Your goal:
Could you reproduce the lines below from the one with "Open the Aa background color picker" through the one with "The width and height of the screenshot is (1080, 866)."? Keep both ends and add nothing.

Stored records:
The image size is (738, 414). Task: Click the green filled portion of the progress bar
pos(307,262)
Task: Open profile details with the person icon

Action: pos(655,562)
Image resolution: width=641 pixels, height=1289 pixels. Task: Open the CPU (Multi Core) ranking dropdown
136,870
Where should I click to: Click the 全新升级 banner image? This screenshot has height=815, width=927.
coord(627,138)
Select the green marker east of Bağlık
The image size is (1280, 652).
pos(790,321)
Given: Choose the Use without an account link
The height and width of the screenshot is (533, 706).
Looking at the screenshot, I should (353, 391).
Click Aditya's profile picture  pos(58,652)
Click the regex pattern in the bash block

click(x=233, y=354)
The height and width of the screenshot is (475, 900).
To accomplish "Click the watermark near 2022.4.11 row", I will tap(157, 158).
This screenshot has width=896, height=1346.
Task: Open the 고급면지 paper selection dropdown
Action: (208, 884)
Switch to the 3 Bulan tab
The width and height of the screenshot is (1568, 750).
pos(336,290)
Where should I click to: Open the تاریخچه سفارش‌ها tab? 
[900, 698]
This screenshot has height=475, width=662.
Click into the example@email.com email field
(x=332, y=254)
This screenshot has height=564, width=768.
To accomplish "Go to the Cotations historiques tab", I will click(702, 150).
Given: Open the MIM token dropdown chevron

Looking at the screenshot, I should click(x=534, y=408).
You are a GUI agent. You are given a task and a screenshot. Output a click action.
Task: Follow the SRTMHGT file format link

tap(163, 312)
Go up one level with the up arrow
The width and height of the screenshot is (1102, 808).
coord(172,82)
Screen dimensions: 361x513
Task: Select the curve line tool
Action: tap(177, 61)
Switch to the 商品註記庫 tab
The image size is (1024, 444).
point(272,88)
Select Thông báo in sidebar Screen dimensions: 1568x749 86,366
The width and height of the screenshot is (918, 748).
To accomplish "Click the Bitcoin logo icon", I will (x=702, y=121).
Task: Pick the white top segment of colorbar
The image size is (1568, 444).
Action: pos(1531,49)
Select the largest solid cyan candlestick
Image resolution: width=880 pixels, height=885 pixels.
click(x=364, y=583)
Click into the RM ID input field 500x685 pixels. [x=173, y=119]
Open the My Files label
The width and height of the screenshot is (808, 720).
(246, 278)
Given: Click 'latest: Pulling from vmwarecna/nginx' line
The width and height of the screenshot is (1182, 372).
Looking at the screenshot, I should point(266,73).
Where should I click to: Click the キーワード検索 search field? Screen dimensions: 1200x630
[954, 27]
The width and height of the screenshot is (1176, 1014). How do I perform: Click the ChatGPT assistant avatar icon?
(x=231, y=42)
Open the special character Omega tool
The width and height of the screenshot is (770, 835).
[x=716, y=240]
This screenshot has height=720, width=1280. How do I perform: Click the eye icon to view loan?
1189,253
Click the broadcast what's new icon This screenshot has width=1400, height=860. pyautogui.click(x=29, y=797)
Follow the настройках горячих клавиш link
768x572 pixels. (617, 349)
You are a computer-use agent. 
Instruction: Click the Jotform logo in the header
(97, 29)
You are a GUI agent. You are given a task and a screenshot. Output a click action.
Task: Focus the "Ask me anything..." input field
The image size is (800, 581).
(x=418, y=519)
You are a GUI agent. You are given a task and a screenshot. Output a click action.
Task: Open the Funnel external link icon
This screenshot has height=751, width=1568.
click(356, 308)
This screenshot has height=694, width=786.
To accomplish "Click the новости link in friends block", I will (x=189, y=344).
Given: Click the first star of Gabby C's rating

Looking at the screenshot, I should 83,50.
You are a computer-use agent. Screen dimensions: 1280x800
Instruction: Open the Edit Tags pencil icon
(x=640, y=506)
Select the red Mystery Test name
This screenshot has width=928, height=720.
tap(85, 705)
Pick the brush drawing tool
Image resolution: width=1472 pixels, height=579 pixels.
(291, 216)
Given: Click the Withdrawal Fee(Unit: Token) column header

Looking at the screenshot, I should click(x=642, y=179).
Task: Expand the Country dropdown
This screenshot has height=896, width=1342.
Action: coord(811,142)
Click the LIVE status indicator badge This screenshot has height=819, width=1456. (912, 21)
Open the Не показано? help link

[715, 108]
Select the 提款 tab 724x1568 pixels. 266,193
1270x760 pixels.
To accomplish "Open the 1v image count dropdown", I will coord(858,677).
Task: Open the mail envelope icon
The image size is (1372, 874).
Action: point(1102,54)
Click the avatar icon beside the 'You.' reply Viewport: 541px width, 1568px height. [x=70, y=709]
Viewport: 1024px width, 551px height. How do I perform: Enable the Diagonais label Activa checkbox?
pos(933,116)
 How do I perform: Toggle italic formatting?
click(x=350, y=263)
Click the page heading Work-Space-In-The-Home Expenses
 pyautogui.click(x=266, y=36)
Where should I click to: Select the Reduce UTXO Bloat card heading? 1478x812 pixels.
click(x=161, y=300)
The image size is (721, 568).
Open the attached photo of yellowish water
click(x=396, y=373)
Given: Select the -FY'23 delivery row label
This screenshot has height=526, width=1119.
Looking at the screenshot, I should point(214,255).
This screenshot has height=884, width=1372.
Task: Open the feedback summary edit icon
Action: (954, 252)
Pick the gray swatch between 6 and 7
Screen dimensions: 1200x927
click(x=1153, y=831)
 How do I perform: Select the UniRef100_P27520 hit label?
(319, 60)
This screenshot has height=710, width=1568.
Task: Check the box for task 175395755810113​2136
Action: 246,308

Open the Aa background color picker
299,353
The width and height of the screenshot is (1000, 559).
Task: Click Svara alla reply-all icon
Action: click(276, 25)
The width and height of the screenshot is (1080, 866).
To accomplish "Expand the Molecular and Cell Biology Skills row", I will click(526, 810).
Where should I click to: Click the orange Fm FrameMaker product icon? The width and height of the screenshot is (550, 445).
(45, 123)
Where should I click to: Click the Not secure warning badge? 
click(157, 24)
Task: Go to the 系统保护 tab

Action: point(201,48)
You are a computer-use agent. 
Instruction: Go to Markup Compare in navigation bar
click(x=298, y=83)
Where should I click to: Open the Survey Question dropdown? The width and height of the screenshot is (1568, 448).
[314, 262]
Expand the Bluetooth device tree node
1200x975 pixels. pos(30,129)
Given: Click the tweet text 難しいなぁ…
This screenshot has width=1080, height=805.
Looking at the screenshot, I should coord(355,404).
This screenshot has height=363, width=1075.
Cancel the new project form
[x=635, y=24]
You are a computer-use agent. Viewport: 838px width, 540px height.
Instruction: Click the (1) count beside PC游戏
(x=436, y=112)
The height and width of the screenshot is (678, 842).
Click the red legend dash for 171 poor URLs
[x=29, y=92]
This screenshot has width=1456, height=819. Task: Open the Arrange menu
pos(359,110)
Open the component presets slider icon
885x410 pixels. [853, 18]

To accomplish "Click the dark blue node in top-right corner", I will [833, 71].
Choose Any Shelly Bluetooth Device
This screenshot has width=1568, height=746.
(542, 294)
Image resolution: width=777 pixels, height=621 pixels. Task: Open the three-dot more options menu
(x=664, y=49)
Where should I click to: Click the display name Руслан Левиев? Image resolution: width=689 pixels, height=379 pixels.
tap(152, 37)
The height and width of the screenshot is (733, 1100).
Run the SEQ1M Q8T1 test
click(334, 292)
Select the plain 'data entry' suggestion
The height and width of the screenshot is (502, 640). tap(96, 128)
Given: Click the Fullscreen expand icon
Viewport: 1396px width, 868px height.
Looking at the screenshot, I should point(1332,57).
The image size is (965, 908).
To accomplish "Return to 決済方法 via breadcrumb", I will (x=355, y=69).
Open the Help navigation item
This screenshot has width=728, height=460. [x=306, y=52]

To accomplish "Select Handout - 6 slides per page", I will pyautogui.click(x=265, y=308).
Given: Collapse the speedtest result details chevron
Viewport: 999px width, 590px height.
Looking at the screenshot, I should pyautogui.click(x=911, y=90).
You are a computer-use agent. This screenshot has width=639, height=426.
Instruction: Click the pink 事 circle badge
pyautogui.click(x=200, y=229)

Result:
Open the Aa background color picker
299,353
The width and height of the screenshot is (1000, 559).
Task: Click Svara alla reply-all icon
Action: click(276, 25)
The width and height of the screenshot is (1080, 866).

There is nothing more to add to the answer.